Whenever God of his infinite goodness shall call me out of this world, the tongue of malice may not paint my intentions in those colours she admires, nor the sycophant extoll me beyond what I deserve. I do not pretend to any superior abilities, but will give place to no one in meaning to preserve the freedom, happiness and glory of my dominions and all their inhabitants, and to fulfill the duty to my God and my neighbour in the extended sense.
King George III (r. 1760–1820) making a self-assessment.
The mystique of royalty, in the sense of its remoteness from the ordinary, has vanished in the twenty-first century. This is partly because of the burgeoning technological media available to pry into every corner of existence, as well as the lowering of deference and respect for the Royal Family. The trend of lowering deference is nothing new. Such publications as Tomahawk and Punch were sending up Queen Victoria and her family in the nineteenth century, following the spirit of Atlas which offered to the public royal epigrams of Queen Victoria’s ancestors by those such as Walter Savage Landor (1775–1864) in 1855:
George the First was always reckoned
Vile, but viler George the Second;
And what mortal ever heard
Any good of George the Third?
When from the earth the Fourth descended
God be praised, the Georges ended!
In the twentieth century the Georges were back again. By and large George V and George VI received a better press. Although George V’s court was described by the novelist H.G. Wells as ‘alien and uninspiring’, George retorted that, ‘I may be uninspiring, but I’ll be damned if I’m an alien’. George VI was also described as ‘bumbling’.

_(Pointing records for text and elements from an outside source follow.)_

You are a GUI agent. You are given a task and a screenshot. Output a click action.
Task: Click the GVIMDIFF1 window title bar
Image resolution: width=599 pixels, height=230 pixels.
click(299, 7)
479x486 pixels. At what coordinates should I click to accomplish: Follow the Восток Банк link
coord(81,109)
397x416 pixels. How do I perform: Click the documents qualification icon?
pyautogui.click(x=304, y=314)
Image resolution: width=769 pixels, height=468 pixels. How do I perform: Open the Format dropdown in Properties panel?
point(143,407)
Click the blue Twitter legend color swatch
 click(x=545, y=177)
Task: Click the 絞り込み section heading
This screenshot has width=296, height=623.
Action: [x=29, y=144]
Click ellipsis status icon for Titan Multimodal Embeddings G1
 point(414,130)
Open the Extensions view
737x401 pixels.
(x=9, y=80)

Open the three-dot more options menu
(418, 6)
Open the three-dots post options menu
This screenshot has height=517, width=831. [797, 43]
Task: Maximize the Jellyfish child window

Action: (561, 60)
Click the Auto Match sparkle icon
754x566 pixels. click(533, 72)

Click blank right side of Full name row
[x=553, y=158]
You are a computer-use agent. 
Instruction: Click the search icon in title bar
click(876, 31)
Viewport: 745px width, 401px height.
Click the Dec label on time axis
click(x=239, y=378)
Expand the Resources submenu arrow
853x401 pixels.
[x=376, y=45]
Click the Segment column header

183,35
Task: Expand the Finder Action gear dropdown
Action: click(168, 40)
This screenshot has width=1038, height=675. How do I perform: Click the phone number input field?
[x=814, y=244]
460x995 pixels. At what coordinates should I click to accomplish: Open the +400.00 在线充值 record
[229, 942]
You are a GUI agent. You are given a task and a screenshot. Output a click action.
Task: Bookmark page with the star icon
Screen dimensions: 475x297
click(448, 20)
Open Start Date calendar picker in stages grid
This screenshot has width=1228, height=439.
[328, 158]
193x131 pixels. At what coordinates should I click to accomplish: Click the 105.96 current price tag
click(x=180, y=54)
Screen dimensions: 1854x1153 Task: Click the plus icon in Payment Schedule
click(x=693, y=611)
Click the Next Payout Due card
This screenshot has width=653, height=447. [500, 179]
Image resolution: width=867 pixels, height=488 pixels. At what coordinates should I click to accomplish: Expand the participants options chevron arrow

Many an English and Scottish monarch have made blunders, played on by detractors. Edward II learned nothing from his affair with Piers Gaveston for instance; Elizabeth I made a terrible mistake in executing Mary, Queen of Scots, who in turn had brought death closer through her diplomatic blunders; James IV of Scotland took his army to destruction at the Battle of Flodden in 1513 by taking on his brother-in-law Henry VIII; by forcing the future Edward VII into a strict educational mould for which he was not suited, Queen Victoria and Prince Albert made their son a self-indulgent roué. The list is endless.
Even so monarchs have emerged from history as ‘heroes’. King Alfred, who unified the country, was the only English monarch with the suffix ‘Great’; Edward I also promoted the unity of Britain; in Scotland, Robert I, the Bruce, caused the nation to be accepted as an independent country; Edward III has been singled out as ‘the greatest warrior of his age’; while Henry VIII put an end to medieval England and set in motion a social, economic and religious reformation, on which his daughter Elizabeth I honed a new backbone for England internationally. All these monarchs and more, individually and directly, made the nation what it was to become.
But human nature delights in things that go wrong. One guest at Edward I’s coronation in 1272 was Alexander III of Scotland, who on hearing that there was an abundance of fine food, rode in with 100 Scottish knights. When the knights dismounted to pay honour to Edward I, people in the crowd stole their horses. Many royal weddings also had farcical aspects. When Frederick Louis, Prince of Wales, was married in 1736, his father George II, who loathed him, decided to humiliate him and his new bride Augusta, daughter of the Duke of Saxe-Coburg. While the rest of the family enjoyed the wedding dinner the couple were banished to the royal nursery.
All in all the story of the monarchs of Britain is the story of the nation itself. Their lives, fads, fallacies, victories, defeats, enemies, strengths and weaknesses are all threads from which British history is woven. This book sets out to give a taster of many of these aspects to underline how the public fascination with royalty never dims.